On Friday May 8th, Global Pulse hosted a workshop on data privacy and security in technology-enabled development projects and programmes, as part of a series of events about the Nine Principles for Digital Development.
In recent years, ICTs such as mobile phone apps, web-based mapping technologies and data-mining techniques have been incorporated into numerous development programmes. Alongside recognition of the opportunities presented by these innovations, there are valid concerns related to protecting privacy and data security. In this context, Principle 8, “Ensuring Data Privacy and Security,” of the Principles for Digital Development proposes that ICT4D programmes and projects should:
- Assess and mitigate risks to the security of users and their data
- Consider the context and needs for privacy of personally identifiable information when designing solutions and mitigate accordingly
- Ensure equity and fairness in co-creation, and protect the best interests of the end-users.
The workshop was held at UN Headquarters in New York, and was designed to encourage an exchange of expertise and practical experience. Colleagues from UN Agencies including UN OCHA, UNDP, UNICEF, UNFPA and UNHCR were in attendance, alongside development practitioners from organizations including Dimagi, Internews, ThoughtWorks, and Medic Mobile. Experts from academia including NYU, Oxford, Columbia, and MIT as well as private sector representatives including Microsoft, MasterCard, and IMS Health also attended and participated in the discussions.
The objective of the day was to refine the understanding of privacy and data security concepts, and exchange experiences, common challenges and solutions for how to incorporate data-securing and privacy-protecting measures into development programs.
The event included two interactive discussion sessions on data privacy and security, followed by breakout groups focusing on real world applications and challenges related to Principle 8.
To start of the morning, Robert Kirkpatrick, Director of UN Global Pulse opened the floor, stating that privacy must be “..an inseparable element of all technology-based projects.” Merrick Schaefer, of USAID explained the origins and purpose of the ICT4D principles.

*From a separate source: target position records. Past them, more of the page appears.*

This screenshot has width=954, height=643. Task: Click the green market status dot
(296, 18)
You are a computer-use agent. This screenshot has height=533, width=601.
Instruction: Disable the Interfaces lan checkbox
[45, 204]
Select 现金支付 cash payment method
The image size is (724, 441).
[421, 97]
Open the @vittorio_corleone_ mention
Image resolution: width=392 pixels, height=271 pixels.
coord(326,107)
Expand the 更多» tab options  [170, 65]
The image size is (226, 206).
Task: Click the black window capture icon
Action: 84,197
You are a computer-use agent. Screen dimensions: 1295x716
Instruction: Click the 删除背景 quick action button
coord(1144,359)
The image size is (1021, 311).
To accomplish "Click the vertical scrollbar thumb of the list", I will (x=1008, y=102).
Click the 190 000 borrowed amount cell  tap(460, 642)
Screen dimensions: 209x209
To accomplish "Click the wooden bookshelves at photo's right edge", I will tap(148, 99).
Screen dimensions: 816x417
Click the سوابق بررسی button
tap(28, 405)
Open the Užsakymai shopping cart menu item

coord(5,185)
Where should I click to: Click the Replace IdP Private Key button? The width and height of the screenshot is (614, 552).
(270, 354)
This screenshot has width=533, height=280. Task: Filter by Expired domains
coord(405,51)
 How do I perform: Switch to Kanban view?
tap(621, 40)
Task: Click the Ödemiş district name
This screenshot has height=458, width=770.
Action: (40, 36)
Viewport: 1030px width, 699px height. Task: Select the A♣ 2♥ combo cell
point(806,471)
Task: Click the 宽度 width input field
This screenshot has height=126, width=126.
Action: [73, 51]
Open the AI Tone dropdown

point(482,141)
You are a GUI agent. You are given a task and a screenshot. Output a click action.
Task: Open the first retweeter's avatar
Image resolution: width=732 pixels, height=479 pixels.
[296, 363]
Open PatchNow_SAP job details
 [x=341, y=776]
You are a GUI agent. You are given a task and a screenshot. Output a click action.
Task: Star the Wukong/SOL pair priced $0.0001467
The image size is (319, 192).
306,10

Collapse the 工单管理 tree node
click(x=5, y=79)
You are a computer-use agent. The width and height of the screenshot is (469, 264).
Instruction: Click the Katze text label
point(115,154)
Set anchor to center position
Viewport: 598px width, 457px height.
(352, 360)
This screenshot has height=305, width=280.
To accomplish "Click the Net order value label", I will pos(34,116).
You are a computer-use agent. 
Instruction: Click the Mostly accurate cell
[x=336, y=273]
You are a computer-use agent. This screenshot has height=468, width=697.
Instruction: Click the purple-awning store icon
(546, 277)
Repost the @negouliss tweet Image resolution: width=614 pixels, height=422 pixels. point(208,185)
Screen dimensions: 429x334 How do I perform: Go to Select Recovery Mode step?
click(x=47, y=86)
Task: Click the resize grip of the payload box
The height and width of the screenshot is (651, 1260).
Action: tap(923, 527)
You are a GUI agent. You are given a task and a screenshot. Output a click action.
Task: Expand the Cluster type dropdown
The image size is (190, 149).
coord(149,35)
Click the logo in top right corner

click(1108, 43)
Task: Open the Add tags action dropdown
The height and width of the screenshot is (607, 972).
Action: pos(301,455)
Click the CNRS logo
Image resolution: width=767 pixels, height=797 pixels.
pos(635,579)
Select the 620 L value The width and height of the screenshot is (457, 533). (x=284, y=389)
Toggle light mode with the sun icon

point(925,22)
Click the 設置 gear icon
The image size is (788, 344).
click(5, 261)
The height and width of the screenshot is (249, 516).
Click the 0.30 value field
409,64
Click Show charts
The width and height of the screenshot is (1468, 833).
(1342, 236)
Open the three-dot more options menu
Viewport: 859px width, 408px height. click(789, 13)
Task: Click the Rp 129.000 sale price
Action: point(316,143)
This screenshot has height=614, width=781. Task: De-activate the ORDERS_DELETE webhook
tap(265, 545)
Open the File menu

Two discussion sessions were lead by representatives from UN OICT, ITU, Dimagi, Access Now, ESOMAR, MIT and UN Global Pulse who presented experiences drawn from their own organizations’ practices in ICT4D. Finally, experts from Leiden University, Data & Society Research Institute, Benetech, UN OCHA and MasterCard helped to facilitate deep-dive discussions on developing and enhancing the privacy and security landscape in ICT4D, during the afternoon breakout sessions.
Session 1: Data Privacy Policies
This session focused on data privacy from a policy perspective, examining organisational accountability and responsible information governance.
In a panel moderated by Mitch Toomey, Director of UN Millennium Campaign, speakers identified challenges associated with the use of information. Identified challenges included: a fragmented regulatory landscape; establishing user control and consent; allocating responsibility in a complex ICT4D ecosystem and the Internet of Things (IoT); lack of transparency; risks of using data for incompatible purposes; an absence of some required security & technology solutions; gaps in accountability and problems in implementation of privacy policies.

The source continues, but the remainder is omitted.